Monday, August 03, 2020

Main News Photo

(Orange County Business Journal)

The Hoag Health Center in Foothill Ranch isn’t your typical medical clinic.

The 45,000-square-foot facility at the Foothill Ranch Towne Center is an open-floor plan that could be a combination of an Apple store, a fitness center and an island resort.

The center features a gym with a workout regimen that requires a recommendation from a doctor. It has areas dedicated to physical therapy and women’s health. It also has a “tech bar” to help users connect to health improvement apps. It also has a Patch Coffee Co. bar and small specialty stores selling products from Lululemon Athletica, Campo Modern Aromatherapy and the Los Angeles Chargers.

The approach is about taking preventative measures rather than waiting for health problems to develop.

“We’re thinking differently” with the new center, Robert Braithwaite, chief executive of Newport Beach-based Hoag Memorial Hospital Presbyterian, told the Business Journal.

The center will also address patient care related to sleep, stress, movement, nutrition and relationships, among other issues, Braithwaite added.

Coronavirus Slowdown

Shortly after the Health Center opened in January, the coronavirus struck in March.

“We never really closed,” said Gabriel Carpio-Bracho, M.D., one of the lead physicians at the new facility. “It automatically slowed down because of community nervousness to come to a health facility with the risk of exposure.”

The center implemented new measures such as constant cleaning and social distancing.

Carpio-Bracho, a sports medicine specialist, has seen his daily number of patients yo-yo from 22 before the pandemic to about seven in April to 16 in May and around seven since the recent surge of cases in Orange County. He’s anticipating a slowdown that will last another six months to a year.

Medical Workout

Hoag is the first West Coast facility to offer a medically prescribed workout regimen by Atlanta-based BioCircuit Technologies.
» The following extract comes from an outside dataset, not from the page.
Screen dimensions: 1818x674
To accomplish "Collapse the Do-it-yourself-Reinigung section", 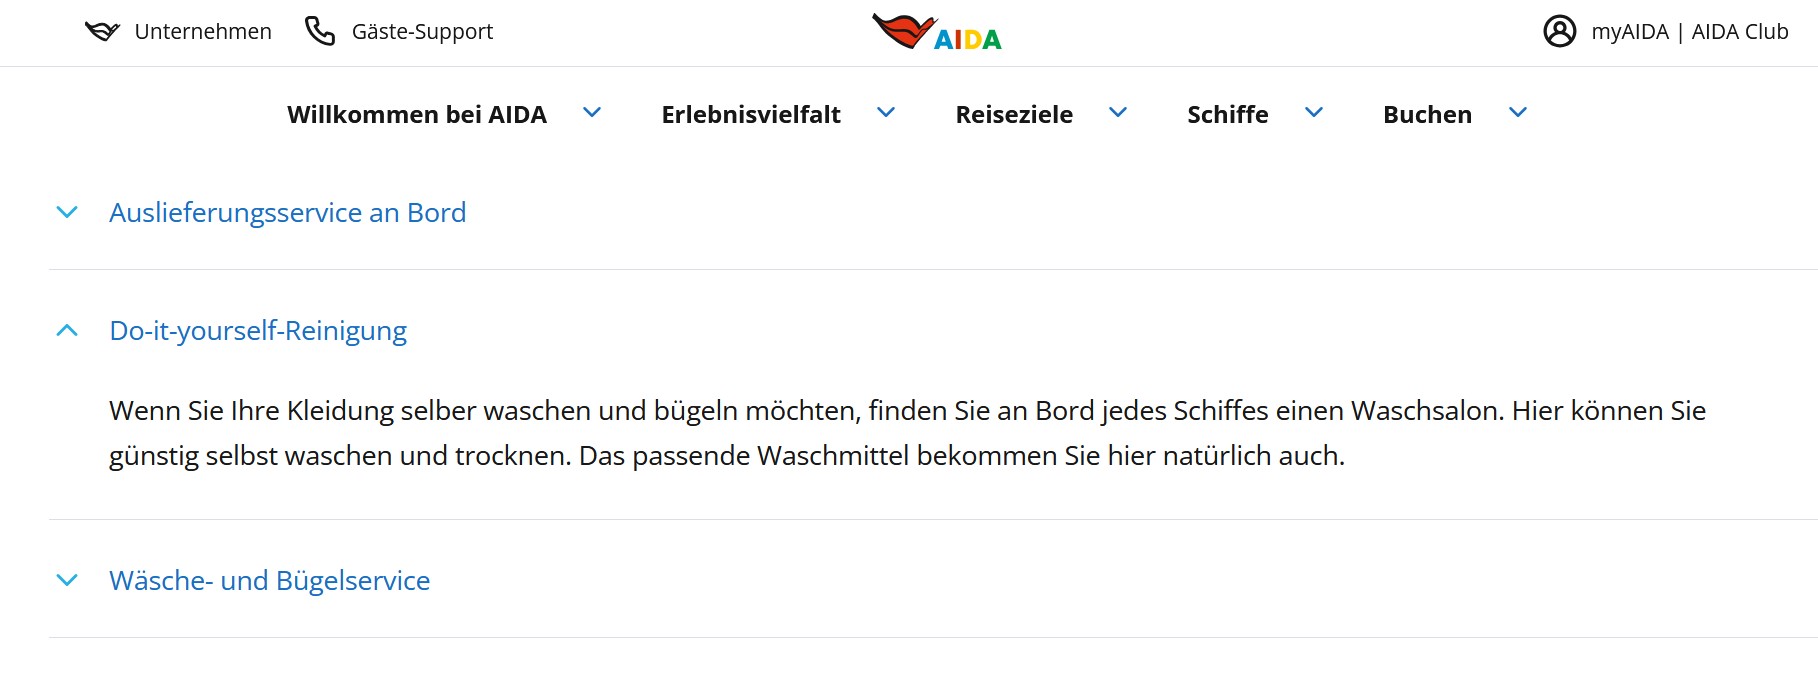I will 258,331.
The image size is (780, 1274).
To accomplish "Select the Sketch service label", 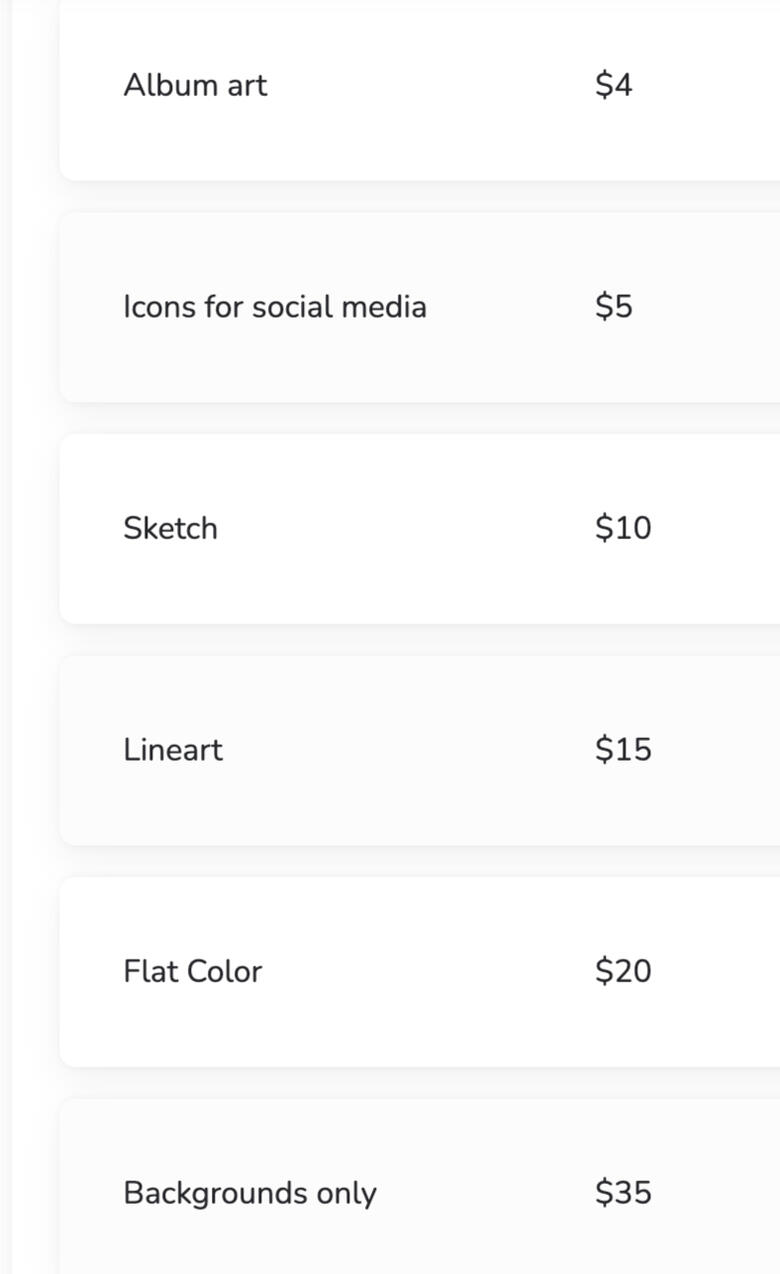I will pos(170,528).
The program offers “prescription exercise” that are supervised workouts for at-risk patients with reduced blood volume issues, valve replacements, or other heart or health conditions. It also has a “health coach” to give on-hand encouragement to people who might be intimidated by regular gyms.
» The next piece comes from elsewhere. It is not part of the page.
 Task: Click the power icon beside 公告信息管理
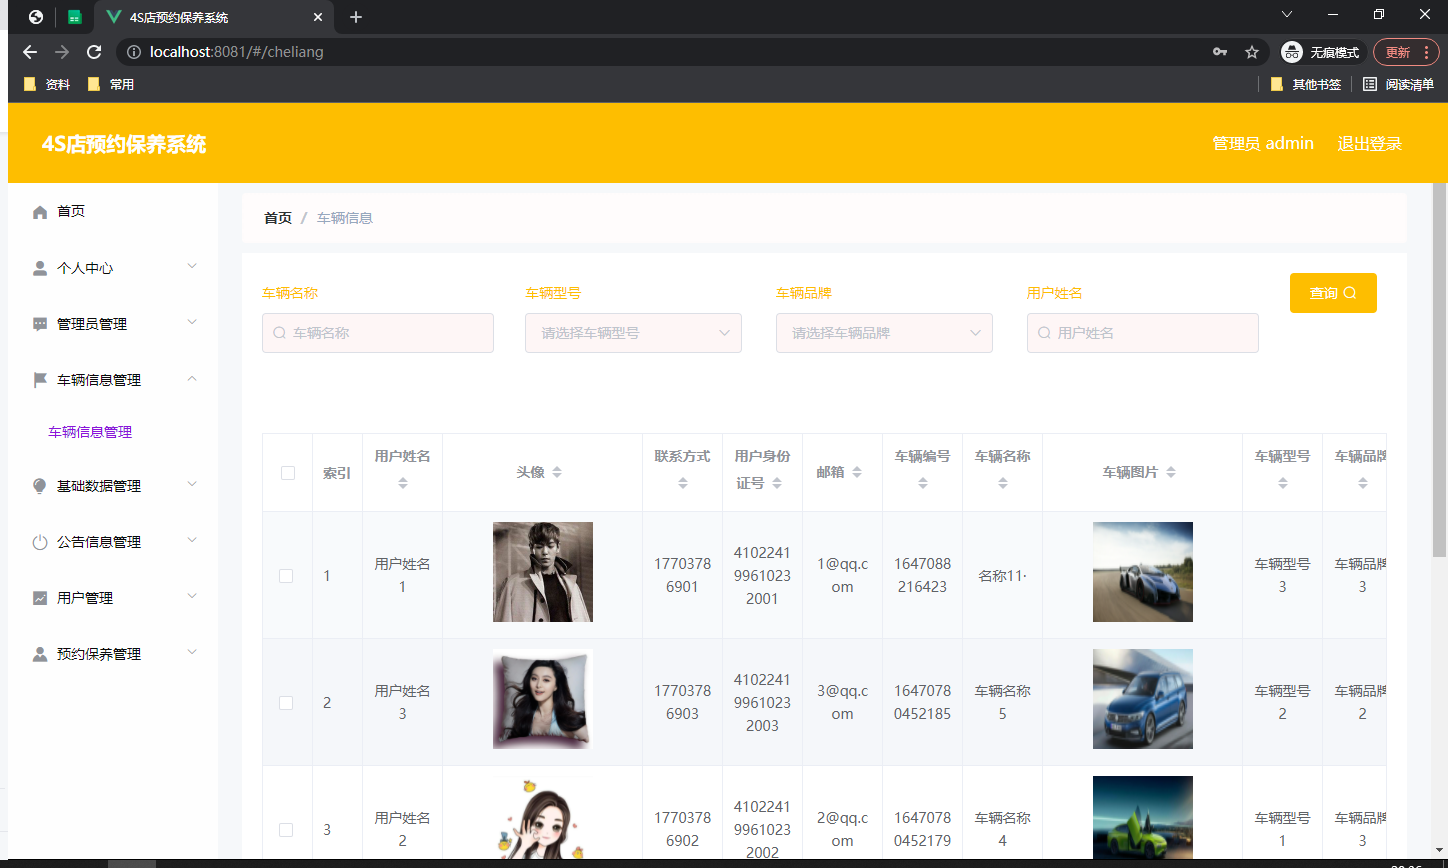(x=38, y=541)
The BioCircuit studio, which includes six strength training machines, three treadmills and three stationary bikes, is meant to rehabilitate people into a functional workout routine, where they can be handed off to a personal trainer at a local gym, Carpio-Brancho said.

Patients are assigned a workout protocol and the system cues up a machine such as the stationary bike that adjusts the height and resistance according to the patient’s personal metrics. An overhead screen directs patients to different machines.
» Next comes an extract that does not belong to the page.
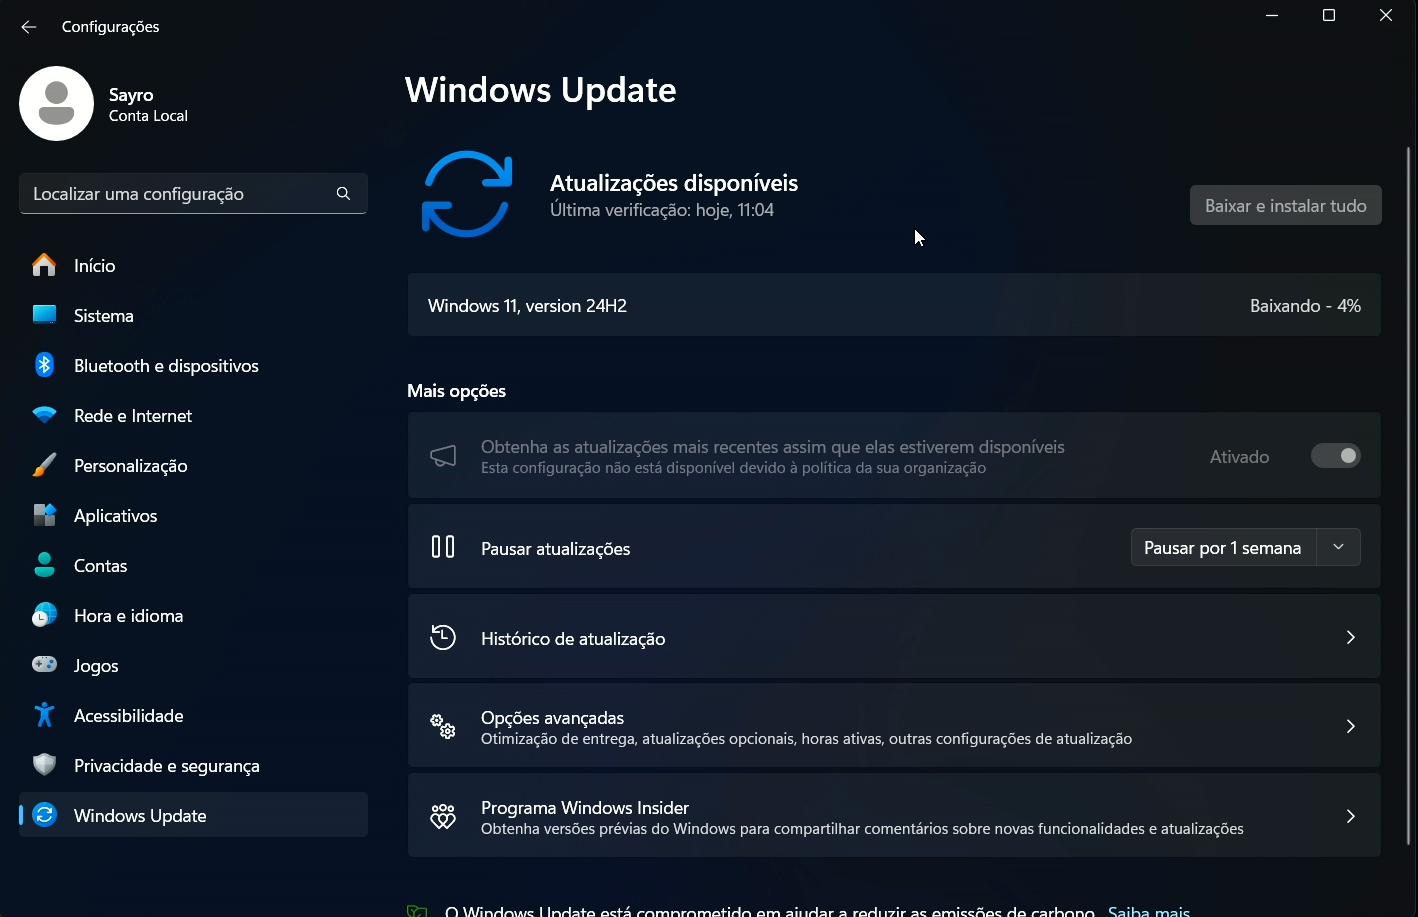Open the Pausar por 1 semana dropdown arrow

coord(1339,547)
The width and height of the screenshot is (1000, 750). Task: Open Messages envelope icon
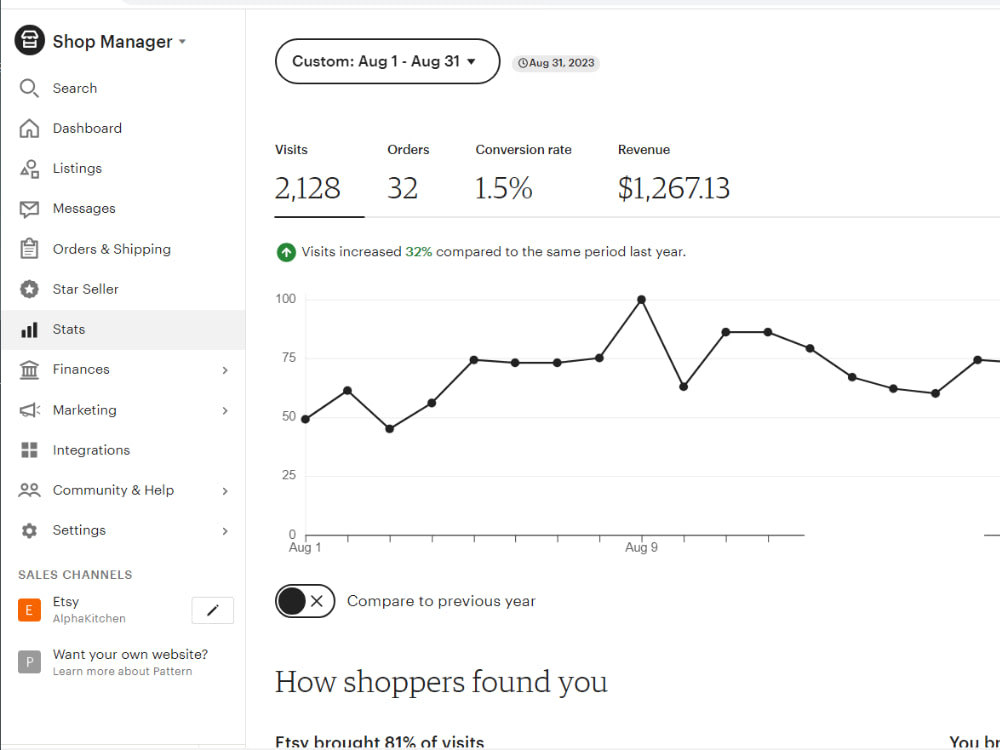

Other workout options include weight training and a resistance test to determine optimal weight for repetition. The data acquired from the patient through BioCircuit is available for the patient’s physicians to review on an app. The system is compatible with devices such as the Apple Watch.

BioCircuit isn’t like a gym membership that might compete with 24 Hour Fitness, he said.

“We are not a competition to anybody,” Carpro-Bracho said. “There is no fee. This is simply a different approach to healthcare.”

While other gyms have closed due to the pandemic, the Health Center’s studio has remained open because of its constant cleaning and enforced distancing, Carpio-Bracho said. Its gym, which can normally fit up to 12, is now limited to about three people at a time.

Tech Bar

Hoag’s Center offers a tech bar where patients can sync their devices to one of the many mobile apps that can track their data via Fitbit, Apple Watch, or BioCircuit band.

Its Headspace program incorporates about 40 Hoag-approved wellness apps that its physicians can use in conjunction with patients. The apps range from monitoring information from sleep to the heart and the nutrition each person needs.

Nearby the BioCircuit room is ProSport, a program that provides rehabilitative care, injury prevention and sports performance training. Clinical Director Dr. Hiroki Yokoyama leads colleagues for one-on-one physical training rehab one might expect to find at an orthopedic facility.

About 15 physicians are employed at Hoag Health Center Foothill Ranch, which in normal times was expected to get 100 or so patient visits per day.

The Foothill Ranch facility is a pilot program that Hoag still plans to roll out to other Orange County areas, albeit more slowly because of the pandemic, Carpio-Bracho said.

“We blew our expectations out of the water in February” before the pandemic, Caprio-Bracho said. “The community is extremely interested in this type of program.”